Don’t sweat it.  If I had a nickel for every time a judge was flat wrong… much less a non-judge!..

Thanks for the suggestions & support. I’ll press on while keeping an eye on my procedures. Meanwhile, Brew On!

Can you take a bottle or two to a local homebrew shop and let them taste it? I don’t think those kinds of phenols are hard to miss but that doesn’t mean you aren’t missing them.

Alternatively, could have been a bad bottle that had some wild yeast in it or bad judging. If none of the rest of the batch shows phenolic issues to you or anybody else then you just have to chalk it up to an errant experience.

I must be lucky.  I have seldom if ever run across judging as bad as what you describe.

I myself am probably a terrible judge and don’t even know it.

No one seems to be reading that you are using distilled water. There is absolutely no need to use campden tablets or filter you bottled water. I have never used campden tablets to remove chlorine using activated charcoal filter is all I have ever used in over 20 years of brewing. Regardless, this would be for TAP water not bottled water which is chlorine free.

You never mentioned what beer style this is. Or what yeast you used. Some yeast strains create phenolic compounds, especially some Belgian or HefeWeizen strains. If you are using a clean fermenting strain then the culprit is most likely infection NOT your water or sanitizer. I know you say you are consistent with your sanitation and cleaning but if you are not using a strain that creates phenols and you are not using bleach and you are using bottled water then it almost certainly is an infection.

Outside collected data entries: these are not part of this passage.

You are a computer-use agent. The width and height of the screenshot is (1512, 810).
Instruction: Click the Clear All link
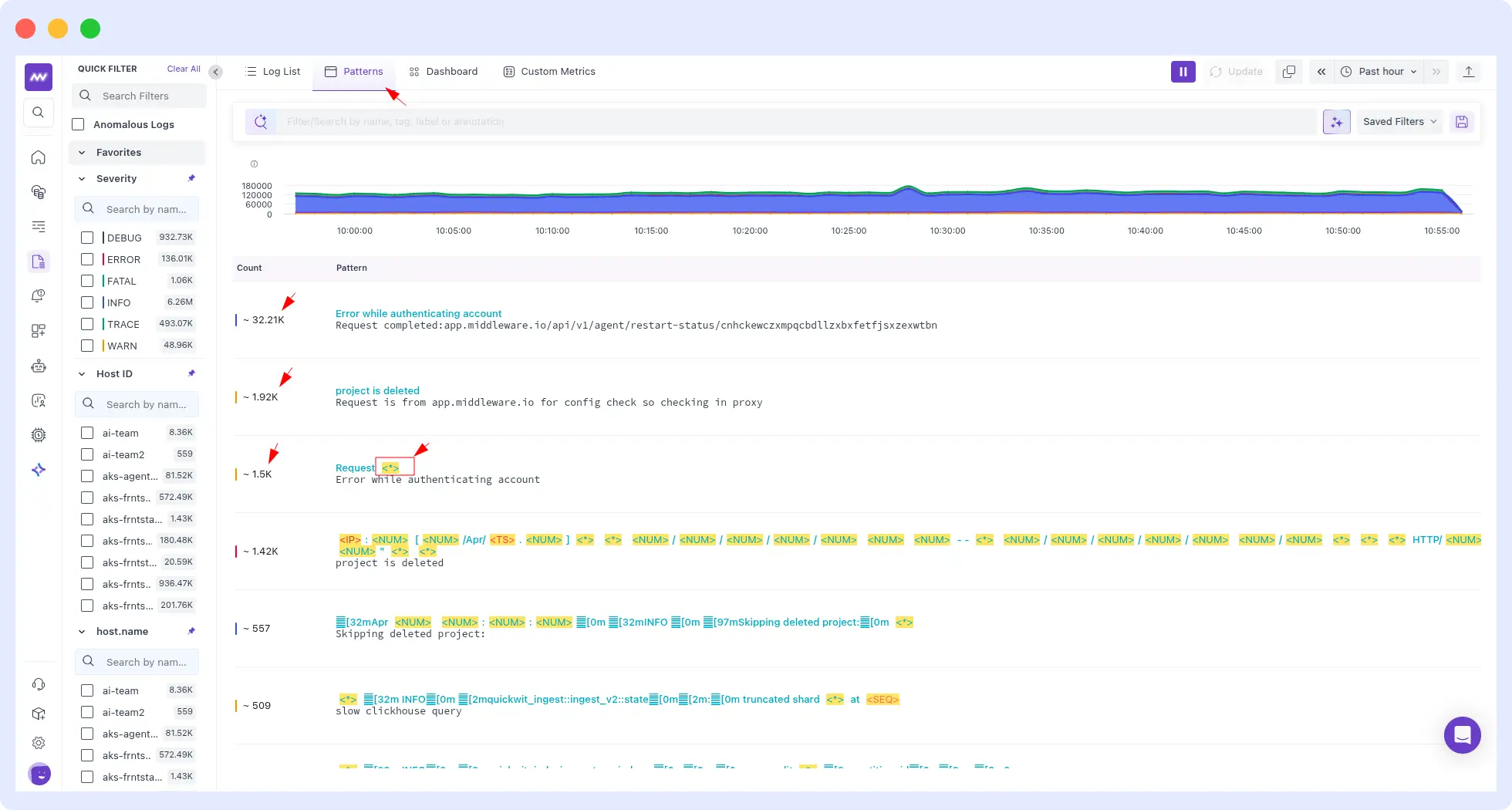183,69
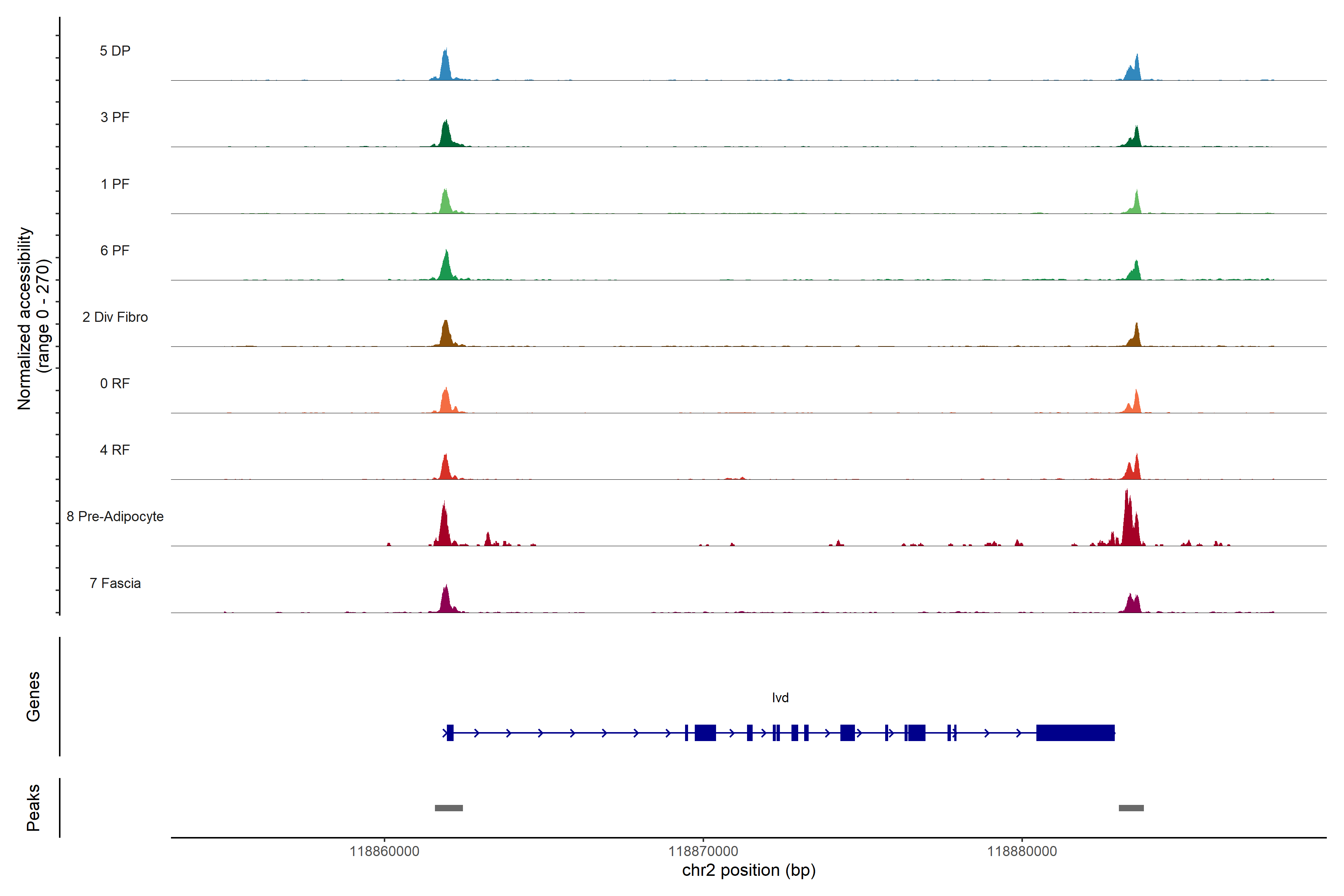Click the blue left peak in 5 DP track
The width and height of the screenshot is (1344, 896).
coord(446,66)

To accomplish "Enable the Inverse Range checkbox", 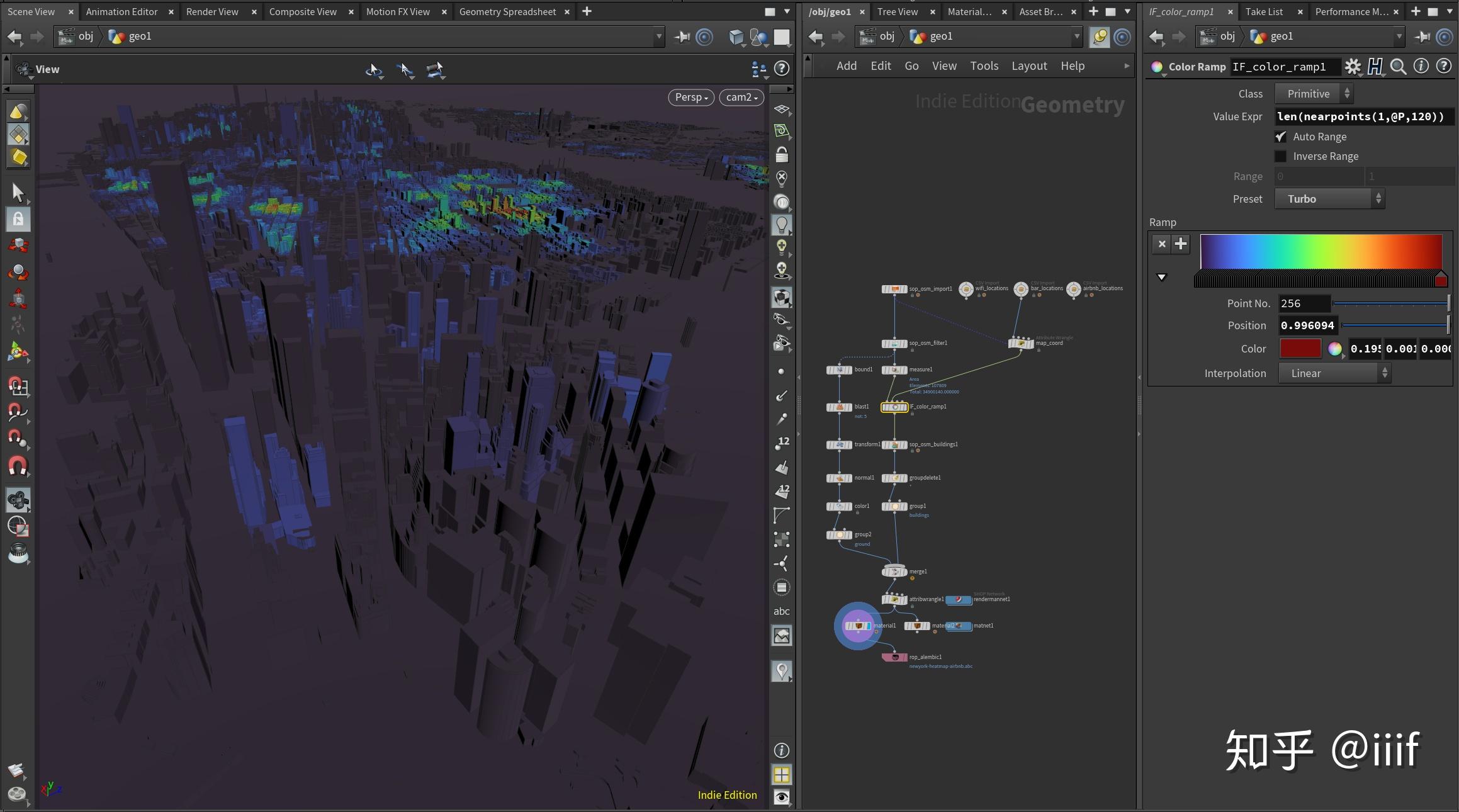I will (x=1282, y=156).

Also, you mention you are brewing with distilled water. Are you brewing extract? If not be careful using distilled water with All Grain brewing as the yeast need some calcium and other minerals (I do see you say you used gypsum). If brewing extract then distilled or RO is probably your best bet.

Great points here.  What was the style, and what yeast was used?

Fermentation temp can be a factor as well.  Some yeasts (especially Belgian) can throw a smoke/burnt plastic phenol when fermented too hot. In my experience, bottle conditioning for a beer like a Belgian Dark Strong can “age out” that smoky flavor and it will go away, but obviously you don’t want to hold an IPA for a year.

Also, what did the beer score? Phenol or esters aren’t always flaws depending on the style.  Did they check the box for medicinal/plastic (or write that out in the notes).

One ranked judge and one un-ranked is a very common pairing for smaller comps.  Larger comps will try to get 3 or 4 on a panel if possible.  Everyone’s palate is different, just because the judge tastes something you don’t doesn’t make either one of you right or wrong. Sensitivity for a lot of these compounds is in the parts per billion range.  Some people taste/smell a compound… some don’t.

Phenolic without more is not particularly helpful as stated above.  It could be chlorphenolic or smoky, peppery (usually black or green pepper), clove, etc…(clove is my hypersensitivity, for example, but it usually gets described as clovey as distinguished from other phenols.)

I find that certain ale yeasts toss some clove at cold temps…but, again, I’m sensitive to clove.